#### [EXPLORE THE MATERIAL]
[1] In the judgment excerpt, what term of imprisonment did the Learned Magistrate start at?
[2] Rewrite the part of the judgment excerpt starting at "[12] The Learned" and ending at "were much lower.", with "imprisonment" changed to "jail".

#### [TEXT PROVIDED]
When she stood up the blood was still coming out. She was crying on her way home.


[9] The complainant then took a shower when she got home and told her step mother and then was taken for a medical examination.


[10] The appellants were subsequently charged.


[11] Both the appellants were first offenders. They both looked after an elderly parent and grandparent and said they had presented the "i bulubulu" which had been accepted.


[12] The Learned Magistrate started at seven years imprisonment. He added a year for the group offence, and two years for consumption of alcohol. He added another two years for the pain and injury suffered by the complainant. He then reduced the sentence from 12 to 10 years for the appellants youth and good character. They were sentenced to 10 years imprisonment. They claimed before the High Court that this sentence was excessive and that the Magistrate and Shameem, J had erred in law in not considering a line of sentencing in prior cases. They mentioned five, Eliki Raco v. The state, Viliame Nasici v. The State, Avorosa Nalima v. The State, Jope Nacagibalavu v. The State and Dominiko Voreqe v. The State which were heard during the last five years. They did not claim before this Court that the facts in those cases were similar to those here although the sentences were much lower.

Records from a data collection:
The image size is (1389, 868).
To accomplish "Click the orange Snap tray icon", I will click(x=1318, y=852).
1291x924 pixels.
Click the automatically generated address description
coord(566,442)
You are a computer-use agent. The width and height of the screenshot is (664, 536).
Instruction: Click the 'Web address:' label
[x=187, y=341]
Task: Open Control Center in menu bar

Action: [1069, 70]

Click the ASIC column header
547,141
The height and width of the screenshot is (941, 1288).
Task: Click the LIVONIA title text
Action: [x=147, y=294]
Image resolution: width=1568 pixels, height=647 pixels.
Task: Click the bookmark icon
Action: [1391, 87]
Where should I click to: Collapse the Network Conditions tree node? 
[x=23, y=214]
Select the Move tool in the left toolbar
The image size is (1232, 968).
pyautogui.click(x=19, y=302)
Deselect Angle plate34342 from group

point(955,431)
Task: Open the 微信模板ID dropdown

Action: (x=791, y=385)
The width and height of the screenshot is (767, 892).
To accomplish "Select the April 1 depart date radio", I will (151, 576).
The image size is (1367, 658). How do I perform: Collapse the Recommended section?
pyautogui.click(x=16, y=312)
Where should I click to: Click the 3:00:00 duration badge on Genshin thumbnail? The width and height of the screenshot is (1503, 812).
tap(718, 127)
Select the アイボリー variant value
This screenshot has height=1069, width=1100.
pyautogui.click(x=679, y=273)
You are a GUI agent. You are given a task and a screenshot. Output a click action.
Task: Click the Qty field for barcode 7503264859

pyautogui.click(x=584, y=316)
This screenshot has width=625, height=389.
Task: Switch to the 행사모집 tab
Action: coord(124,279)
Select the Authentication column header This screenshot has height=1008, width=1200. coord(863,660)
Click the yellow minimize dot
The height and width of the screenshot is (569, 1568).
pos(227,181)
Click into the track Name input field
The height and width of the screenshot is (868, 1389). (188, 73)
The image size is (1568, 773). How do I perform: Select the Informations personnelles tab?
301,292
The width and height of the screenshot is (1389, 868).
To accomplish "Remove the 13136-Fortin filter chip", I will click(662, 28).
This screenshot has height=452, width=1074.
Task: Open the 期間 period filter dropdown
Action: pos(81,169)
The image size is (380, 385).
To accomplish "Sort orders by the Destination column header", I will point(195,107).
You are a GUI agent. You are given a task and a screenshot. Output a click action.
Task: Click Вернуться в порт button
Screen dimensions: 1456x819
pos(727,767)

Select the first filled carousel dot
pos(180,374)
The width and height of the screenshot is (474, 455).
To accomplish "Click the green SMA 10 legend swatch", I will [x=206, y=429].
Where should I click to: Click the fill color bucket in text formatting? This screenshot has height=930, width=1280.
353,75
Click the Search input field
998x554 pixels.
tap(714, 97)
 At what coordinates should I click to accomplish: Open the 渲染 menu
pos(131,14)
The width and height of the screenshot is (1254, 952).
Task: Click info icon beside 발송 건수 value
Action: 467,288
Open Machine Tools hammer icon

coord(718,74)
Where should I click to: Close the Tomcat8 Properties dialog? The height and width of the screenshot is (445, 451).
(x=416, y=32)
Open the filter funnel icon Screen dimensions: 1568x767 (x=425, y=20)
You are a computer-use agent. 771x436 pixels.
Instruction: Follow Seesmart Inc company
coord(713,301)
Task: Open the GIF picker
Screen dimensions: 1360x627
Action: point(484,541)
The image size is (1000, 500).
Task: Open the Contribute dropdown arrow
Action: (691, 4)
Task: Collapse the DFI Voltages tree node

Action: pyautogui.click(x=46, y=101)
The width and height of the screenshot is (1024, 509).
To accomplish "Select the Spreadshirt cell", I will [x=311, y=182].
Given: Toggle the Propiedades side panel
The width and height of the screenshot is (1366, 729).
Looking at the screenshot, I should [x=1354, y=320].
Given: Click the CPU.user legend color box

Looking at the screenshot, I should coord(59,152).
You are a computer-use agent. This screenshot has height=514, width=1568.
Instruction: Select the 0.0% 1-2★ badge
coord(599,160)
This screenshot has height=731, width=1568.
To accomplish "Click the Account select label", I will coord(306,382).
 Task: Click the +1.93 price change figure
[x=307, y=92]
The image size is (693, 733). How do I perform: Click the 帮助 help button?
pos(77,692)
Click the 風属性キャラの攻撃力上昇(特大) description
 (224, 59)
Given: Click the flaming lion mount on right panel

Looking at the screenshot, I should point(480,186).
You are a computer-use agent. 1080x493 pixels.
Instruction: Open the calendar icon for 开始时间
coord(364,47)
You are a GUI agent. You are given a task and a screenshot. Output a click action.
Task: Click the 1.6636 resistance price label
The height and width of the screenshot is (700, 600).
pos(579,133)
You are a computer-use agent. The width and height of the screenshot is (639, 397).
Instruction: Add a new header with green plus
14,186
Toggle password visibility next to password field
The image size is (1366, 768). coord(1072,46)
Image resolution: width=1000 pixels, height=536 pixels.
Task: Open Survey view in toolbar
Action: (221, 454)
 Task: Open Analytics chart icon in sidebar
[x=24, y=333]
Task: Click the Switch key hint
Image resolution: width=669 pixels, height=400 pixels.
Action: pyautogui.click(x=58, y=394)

#### [ANSWERS]
[1] Seven years imprisonment.

[2]
[12] The Learned Magistrate started at seven years jail. He added a year for the group offence, and two years for consumption of alcohol. He added another two years for the pain and injury suffered by the complainant. He then reduced the sentence from 12 to 10 years for the appellants youth and good character. They were sentenced to 10 years jail. They claimed before the High Court that this sentence was excessive and that the Magistrate and Shameem, J had erred in law in not considering a line of sentencing in prior cases. They mentioned five, Eliki Raco v. The state, Viliame Nasici v. The State, Avorosa Nalima v. The State, Jope Nacagibalavu v. The State and Dominiko Voreqe v. The State which were heard during the last five years. They did not claim before this Court that the facts in those cases were similar to those here although the sentences were much lower.